Viral hemorrhagic fevers – Viruses causing viral hemorrhagic fever such as Lassa fever virus, Rift Valley fever, Marburg virus, Ebola virus and Bolivian hemorrhagic fever are highly contagious and deadly diseases, with the theoretical potential to become pandemics. Their ability to spread efficiently enough to cause a pandemic is limited, however, as transmission of these viruses requires close contact with the infected vector, and the vector only has a short time before death or serious illness. Furthermore, the short time between a vector becoming infectious and the onset of symptoms allows medical professionals to quickly quarantine vectors, and prevent them from carrying the pathogen elsewhere. Genetic mutations could occur, which could elevate their potential for causing widespread harm; thus close observation by contagious disease specialists is merited.

Antibiotic resistance – Antibiotic-resistant microorganisms, sometimes referred to as “superbugs”, may contribute to the re-emergence of diseases which are currently well controlled.  Every year, nearly half a million new cases of multidrug-resistant tuberculosis (MDR-TB) are estimated to occur worldwide The World Health Organization (WHO) reports that approximately 50 million people worldwide are infected with MDR TB, with 79 percent of those cases resistant to three or more antibiotics. In 2005, 124 cases of MDR TB were reported in the United States. Extensively drug-resistant tuberculosis (XDR TB) was identified in Africa in 2006, and subsequently discovered to exist in 49 countries, including the United States. There are about 40,000 new cases of XDR-TB per year, the WHO estimates.
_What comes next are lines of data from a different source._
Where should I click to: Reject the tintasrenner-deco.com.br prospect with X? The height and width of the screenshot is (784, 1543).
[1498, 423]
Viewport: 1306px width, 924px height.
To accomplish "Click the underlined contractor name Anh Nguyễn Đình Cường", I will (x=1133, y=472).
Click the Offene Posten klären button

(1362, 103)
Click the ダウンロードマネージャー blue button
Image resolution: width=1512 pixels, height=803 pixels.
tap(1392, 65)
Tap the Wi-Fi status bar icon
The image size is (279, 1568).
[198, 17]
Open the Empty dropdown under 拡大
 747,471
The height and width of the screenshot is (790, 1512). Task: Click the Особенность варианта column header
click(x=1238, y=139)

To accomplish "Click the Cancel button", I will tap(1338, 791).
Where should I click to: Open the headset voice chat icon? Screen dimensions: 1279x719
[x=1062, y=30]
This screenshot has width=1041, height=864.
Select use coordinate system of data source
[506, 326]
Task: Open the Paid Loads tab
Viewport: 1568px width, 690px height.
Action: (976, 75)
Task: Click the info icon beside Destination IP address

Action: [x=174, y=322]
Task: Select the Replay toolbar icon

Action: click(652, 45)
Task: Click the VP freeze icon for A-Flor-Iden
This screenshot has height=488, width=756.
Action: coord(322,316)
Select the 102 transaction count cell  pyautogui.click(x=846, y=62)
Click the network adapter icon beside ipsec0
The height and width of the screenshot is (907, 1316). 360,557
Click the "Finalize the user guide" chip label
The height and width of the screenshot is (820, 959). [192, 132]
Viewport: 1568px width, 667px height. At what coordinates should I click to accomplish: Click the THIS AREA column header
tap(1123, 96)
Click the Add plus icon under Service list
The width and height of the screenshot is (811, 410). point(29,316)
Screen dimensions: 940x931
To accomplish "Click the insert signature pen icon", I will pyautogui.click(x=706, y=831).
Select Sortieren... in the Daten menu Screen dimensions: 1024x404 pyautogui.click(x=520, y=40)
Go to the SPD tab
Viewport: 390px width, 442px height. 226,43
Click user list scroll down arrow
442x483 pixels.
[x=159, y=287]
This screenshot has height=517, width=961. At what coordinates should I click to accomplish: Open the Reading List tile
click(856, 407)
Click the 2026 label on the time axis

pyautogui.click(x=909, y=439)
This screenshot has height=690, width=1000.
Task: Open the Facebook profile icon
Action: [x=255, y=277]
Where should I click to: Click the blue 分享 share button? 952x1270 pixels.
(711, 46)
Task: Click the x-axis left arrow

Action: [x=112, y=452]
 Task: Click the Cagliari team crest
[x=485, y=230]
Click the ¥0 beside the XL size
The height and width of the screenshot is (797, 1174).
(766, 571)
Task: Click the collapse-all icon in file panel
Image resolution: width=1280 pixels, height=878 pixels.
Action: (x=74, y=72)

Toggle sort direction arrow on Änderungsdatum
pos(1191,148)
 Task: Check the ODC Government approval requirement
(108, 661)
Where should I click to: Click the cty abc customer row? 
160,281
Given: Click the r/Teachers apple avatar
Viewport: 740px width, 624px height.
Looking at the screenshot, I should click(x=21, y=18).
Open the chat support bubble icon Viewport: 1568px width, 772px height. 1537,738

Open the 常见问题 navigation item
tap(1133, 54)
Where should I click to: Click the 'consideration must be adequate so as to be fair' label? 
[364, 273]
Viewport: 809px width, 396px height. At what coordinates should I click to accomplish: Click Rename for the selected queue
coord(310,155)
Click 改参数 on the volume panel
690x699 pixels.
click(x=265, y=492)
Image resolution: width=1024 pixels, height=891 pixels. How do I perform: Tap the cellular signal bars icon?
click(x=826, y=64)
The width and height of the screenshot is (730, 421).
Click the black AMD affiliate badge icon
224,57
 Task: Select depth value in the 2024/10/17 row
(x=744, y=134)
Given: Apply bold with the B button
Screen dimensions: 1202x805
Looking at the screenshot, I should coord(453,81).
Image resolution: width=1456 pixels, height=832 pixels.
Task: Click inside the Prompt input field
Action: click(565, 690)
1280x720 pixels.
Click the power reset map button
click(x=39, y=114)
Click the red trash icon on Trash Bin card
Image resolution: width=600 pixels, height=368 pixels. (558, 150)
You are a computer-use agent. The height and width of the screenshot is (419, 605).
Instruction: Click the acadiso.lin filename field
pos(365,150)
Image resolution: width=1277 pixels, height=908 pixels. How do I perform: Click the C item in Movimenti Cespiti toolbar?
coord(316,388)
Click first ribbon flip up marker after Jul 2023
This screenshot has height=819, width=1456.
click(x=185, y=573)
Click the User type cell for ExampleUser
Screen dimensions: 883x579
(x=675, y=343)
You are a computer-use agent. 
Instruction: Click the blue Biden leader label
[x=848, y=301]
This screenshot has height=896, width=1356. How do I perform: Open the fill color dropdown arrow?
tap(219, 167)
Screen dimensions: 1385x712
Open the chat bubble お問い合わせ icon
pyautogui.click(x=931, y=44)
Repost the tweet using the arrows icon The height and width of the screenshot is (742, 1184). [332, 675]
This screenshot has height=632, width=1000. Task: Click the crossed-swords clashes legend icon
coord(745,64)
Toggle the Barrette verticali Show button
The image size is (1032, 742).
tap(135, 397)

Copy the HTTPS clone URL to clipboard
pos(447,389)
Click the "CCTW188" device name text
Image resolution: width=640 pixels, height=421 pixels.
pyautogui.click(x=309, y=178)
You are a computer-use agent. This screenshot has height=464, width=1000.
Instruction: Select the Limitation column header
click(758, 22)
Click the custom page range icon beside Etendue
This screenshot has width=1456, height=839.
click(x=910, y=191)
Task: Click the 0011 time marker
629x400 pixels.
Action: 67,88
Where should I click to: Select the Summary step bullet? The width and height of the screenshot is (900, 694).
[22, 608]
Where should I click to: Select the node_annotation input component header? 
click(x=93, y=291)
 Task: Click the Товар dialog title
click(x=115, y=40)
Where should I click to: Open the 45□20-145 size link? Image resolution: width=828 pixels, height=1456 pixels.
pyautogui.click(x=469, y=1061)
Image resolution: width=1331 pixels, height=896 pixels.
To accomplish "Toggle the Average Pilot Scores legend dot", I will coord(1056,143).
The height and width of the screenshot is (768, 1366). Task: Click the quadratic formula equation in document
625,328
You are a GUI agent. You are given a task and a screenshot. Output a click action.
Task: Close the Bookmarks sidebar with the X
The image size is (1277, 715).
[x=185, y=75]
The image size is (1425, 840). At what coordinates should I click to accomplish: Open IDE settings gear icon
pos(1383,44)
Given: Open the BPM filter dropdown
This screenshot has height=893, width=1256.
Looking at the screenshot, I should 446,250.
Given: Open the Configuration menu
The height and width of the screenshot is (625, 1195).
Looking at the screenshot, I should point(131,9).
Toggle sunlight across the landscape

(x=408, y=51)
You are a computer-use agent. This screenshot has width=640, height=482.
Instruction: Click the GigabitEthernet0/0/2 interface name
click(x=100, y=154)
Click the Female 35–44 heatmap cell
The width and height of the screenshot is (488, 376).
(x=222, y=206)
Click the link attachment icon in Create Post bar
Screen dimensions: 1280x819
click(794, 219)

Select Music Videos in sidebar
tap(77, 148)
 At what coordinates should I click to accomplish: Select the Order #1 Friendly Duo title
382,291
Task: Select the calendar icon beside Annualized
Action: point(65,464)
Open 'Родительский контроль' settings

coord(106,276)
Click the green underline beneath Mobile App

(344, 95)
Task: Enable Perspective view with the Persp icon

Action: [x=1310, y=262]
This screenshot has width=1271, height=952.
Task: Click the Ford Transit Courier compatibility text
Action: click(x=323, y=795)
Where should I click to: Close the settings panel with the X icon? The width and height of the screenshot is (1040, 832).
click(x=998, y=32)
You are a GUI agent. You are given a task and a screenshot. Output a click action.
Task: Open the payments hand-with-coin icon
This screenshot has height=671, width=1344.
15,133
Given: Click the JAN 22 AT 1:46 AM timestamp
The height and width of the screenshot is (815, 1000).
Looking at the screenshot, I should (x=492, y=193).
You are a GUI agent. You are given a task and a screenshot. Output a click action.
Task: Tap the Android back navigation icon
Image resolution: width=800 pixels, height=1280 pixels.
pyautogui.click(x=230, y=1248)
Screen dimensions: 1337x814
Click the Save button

SARS – In 2003, there were concerns that Severe Acute Respiratory Syndrome (SARS), a new and highly contagious form of atypical pneumonia, might become pandemic. It is caused by a coronavirus dubbed SARS-CoV. Rapid action by national and international health authorities such as the World Health Organization helped to slow transmission and eventually broke the chain of transmission, which ended the localized epidemics before they could become a pandemic. However, the disease has not been eradicated. It could re-emerge. This warrants monitoring and reporting of suspicious cases of atypical pneumonia.

Influenza – Wild aquatic birds are the natural hosts for a range of influenza A viruses. Occasionally, viruses are transmitted from these species to other species, and may then cause outbreaks in domestic poultry or, rarely, in humans.